1. Be Visionary -- Almost every school in America has a mission statement to guide its short-term decisions. Almost no school in America has a vision statement to guide its long-term aspirations. Is it any wonder that educators feel overwhelmed by the day-to-day responsibilities of their work?

One of the defining characteristics of any transformational organization -- whether it's an elementary school or a Fortune 500 company -- is an ability to manage the creative tension between a distant vision and an up-close focus. As educators, that means it's essential we keep an eye on the daily progress of our students in subjects like reading and math. And it means articulating a long-range goal to which we aspire, and being mindful of which decisions will get us there -- and which will take us off course.

As an example, consider Science Leadership Academy, a public high school in Philadelphia with a mission of "providing a rigorous, college-preparatory curriculum with a focus on science, technology, mathematics and entrepreneurship." SLA's mission clarifies the curricular focus of the school, but it tells us little about what shapes its philosophy of learning. For that, you need to consider its vision: to consistently ask and answer three questions -- "How do we learn? What can we create? And what does it mean to lead?"

That extra layer of specificity is helpful not just to prospective parents, but also to SLA students, staff and administrators. And while educators are right to feel that the last ten years of federal education policy have narrowed their work to little more than basic-skills literacy and numeracy, there's nothing preventing schools from taking the time to dream bigger.

2. Be Specific -- Everyone agrees that in an ideal school, young people acquire the skills and habits to develop not just intellectually, but also socially and emotionally. According to our lawmakers, however, the mark of a successful school is still disproportionately based on reading and math scores. That's ridiculous -- but so are we if we refuse to take the time to explicitly identify which additional skills and habits we want students to practice and acquire.

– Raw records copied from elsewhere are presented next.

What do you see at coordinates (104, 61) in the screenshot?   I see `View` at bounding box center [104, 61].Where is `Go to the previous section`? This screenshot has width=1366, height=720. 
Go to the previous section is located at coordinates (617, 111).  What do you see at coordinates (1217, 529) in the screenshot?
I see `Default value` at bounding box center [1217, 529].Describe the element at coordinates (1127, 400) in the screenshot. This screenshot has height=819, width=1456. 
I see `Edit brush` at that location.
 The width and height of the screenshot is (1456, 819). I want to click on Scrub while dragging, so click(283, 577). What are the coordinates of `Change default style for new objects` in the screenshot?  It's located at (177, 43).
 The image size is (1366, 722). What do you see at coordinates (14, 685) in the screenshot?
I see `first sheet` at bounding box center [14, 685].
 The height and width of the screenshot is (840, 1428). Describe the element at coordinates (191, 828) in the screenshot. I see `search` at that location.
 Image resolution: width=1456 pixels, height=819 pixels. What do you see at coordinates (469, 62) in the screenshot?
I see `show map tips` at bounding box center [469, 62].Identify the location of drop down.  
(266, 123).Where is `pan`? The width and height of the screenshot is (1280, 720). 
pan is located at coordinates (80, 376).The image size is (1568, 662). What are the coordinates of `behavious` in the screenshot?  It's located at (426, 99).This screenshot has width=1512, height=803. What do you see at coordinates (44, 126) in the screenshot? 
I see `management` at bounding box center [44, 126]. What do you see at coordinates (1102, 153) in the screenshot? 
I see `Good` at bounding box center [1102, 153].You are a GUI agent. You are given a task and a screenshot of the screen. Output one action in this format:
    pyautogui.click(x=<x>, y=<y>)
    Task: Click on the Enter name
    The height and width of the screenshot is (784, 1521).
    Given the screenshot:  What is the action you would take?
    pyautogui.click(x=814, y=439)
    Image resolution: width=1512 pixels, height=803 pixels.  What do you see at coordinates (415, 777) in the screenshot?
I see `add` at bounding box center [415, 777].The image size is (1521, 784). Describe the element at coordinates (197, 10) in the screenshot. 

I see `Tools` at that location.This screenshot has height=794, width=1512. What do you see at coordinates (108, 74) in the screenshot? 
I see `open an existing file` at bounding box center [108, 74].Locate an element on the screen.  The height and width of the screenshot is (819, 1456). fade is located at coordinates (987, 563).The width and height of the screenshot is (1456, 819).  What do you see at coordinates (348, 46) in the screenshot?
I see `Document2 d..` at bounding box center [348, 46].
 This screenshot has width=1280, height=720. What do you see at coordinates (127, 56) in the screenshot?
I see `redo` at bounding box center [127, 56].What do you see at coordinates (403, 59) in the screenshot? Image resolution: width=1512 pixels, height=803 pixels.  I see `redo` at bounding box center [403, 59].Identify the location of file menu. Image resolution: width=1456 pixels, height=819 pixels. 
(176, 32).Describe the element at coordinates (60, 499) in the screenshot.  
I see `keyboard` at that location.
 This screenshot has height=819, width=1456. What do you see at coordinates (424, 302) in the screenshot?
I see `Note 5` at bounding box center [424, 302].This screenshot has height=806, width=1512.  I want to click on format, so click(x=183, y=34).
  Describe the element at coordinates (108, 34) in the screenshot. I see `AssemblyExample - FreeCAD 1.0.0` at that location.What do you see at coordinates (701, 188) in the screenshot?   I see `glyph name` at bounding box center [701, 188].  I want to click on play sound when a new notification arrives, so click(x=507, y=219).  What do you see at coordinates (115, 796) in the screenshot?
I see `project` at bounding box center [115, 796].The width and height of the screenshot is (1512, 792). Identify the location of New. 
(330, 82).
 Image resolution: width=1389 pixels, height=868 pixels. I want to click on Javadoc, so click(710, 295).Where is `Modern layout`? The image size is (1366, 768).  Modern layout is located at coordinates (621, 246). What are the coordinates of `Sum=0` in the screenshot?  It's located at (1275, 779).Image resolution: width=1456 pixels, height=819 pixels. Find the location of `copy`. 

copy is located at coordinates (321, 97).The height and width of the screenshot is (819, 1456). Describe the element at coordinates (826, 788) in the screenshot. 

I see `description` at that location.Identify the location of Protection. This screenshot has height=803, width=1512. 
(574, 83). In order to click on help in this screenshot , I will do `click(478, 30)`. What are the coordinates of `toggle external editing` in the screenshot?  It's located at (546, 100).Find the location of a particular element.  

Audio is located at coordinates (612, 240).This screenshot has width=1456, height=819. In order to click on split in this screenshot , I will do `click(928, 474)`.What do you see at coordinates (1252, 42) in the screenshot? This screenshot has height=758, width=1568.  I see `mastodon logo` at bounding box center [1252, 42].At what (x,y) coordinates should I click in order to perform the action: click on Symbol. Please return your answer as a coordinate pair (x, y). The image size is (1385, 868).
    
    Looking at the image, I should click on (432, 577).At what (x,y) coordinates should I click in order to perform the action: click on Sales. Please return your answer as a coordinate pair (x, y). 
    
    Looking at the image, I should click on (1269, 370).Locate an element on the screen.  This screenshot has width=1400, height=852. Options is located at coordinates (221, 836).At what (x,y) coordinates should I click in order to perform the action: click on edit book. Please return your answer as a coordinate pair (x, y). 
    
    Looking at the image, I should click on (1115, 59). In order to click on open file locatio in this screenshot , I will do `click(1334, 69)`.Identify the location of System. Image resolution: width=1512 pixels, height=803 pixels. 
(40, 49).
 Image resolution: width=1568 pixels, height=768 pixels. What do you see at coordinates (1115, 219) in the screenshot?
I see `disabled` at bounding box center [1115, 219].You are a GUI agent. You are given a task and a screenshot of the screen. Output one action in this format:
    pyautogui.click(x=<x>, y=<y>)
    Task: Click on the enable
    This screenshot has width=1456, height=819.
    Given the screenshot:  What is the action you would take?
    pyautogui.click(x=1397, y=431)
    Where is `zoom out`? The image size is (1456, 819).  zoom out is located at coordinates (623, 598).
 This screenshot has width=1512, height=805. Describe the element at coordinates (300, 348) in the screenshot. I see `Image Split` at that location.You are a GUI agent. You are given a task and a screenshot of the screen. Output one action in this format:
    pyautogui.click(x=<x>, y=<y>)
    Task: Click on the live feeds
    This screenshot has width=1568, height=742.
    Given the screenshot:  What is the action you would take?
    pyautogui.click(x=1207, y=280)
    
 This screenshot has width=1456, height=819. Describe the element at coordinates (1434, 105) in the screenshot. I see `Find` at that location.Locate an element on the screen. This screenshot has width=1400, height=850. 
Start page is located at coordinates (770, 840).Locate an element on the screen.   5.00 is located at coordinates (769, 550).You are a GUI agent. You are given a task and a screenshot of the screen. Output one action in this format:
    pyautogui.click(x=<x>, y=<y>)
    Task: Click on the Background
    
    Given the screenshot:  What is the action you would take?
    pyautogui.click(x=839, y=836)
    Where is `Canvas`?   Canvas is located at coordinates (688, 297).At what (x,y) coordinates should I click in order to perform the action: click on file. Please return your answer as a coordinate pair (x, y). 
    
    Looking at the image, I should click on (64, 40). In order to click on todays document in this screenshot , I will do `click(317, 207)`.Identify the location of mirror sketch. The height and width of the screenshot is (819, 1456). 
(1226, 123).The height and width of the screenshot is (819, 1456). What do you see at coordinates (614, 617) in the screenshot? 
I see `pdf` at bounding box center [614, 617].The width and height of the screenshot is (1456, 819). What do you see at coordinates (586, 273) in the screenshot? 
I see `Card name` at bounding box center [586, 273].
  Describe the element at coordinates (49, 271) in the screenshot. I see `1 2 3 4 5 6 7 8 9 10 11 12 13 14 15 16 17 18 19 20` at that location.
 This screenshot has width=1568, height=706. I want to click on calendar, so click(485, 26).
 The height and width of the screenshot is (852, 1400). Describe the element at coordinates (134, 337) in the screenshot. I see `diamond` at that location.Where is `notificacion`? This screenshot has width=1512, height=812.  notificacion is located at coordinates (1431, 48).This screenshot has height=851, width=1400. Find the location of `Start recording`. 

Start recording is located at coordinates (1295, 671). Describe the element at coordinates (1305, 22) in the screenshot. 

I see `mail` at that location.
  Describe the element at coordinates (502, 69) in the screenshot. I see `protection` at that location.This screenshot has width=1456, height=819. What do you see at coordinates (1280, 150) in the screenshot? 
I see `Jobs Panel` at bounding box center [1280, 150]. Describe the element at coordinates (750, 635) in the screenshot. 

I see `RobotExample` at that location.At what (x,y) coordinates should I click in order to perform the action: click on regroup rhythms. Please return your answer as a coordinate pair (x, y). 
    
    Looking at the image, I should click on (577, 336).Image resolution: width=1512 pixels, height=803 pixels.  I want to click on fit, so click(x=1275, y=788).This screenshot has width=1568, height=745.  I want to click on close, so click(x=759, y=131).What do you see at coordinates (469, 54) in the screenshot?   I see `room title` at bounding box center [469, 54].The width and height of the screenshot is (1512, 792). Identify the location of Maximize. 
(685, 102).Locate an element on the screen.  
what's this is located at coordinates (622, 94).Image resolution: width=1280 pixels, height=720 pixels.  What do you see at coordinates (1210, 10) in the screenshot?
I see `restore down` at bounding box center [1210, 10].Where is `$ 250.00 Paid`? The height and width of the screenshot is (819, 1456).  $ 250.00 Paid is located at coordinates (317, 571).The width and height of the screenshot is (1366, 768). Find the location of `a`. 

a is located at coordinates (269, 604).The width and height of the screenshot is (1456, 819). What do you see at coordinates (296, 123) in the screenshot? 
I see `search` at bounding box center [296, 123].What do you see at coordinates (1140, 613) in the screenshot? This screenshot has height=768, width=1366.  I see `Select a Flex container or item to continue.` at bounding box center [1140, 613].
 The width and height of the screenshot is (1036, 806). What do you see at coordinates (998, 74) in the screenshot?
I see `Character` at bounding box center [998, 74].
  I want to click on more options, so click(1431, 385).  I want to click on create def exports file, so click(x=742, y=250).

This sort of work occurs informally in most schools, which hold generalized values for things like character, collaboration and empathy. Sometimes these words may appear on a wall; other times they may get discussed during an advisory class. But there's a big difference between implicitly valuing something in a person and explicitly committing to ensure that a person embodies those values.

The good news is that in a lot of schools, this sort of work has already begun. At the Project School in Indiana, educators work every day to nurture three sets of habits in their students: mind, heart and voice. And at the MC2 school in New Hampshire, students are assessed by their ability to master seventeen habits of lifelong learning -- habits with specific rubrics and sub-skills that build a clear map for personal growth and evaluation.

Imagine if every school took the time to decide which skills and habits were most important to them, and then went the extra step by deciding how to measure what matters most?

3. Be Comprehensive -- It is both necessary and insufficient to craft a shared vision or identify which skills are most important for a young person's overall learning and growth. What distinguishes transformational schools from the rest is their commitment to align everything they do -- from student assessment to teacher evaluation to parent inclusion -- around what they aspire to become.

This is not a code our elected lawmakers are likely to crack anytime soon. So let's stop waiting. Let's use the coming school year to take back our profession by raising it to a different standard of clarity and possibility. And let's start holding ourselves accountable to a vision that actually reflects what we know is required to leave no child behind.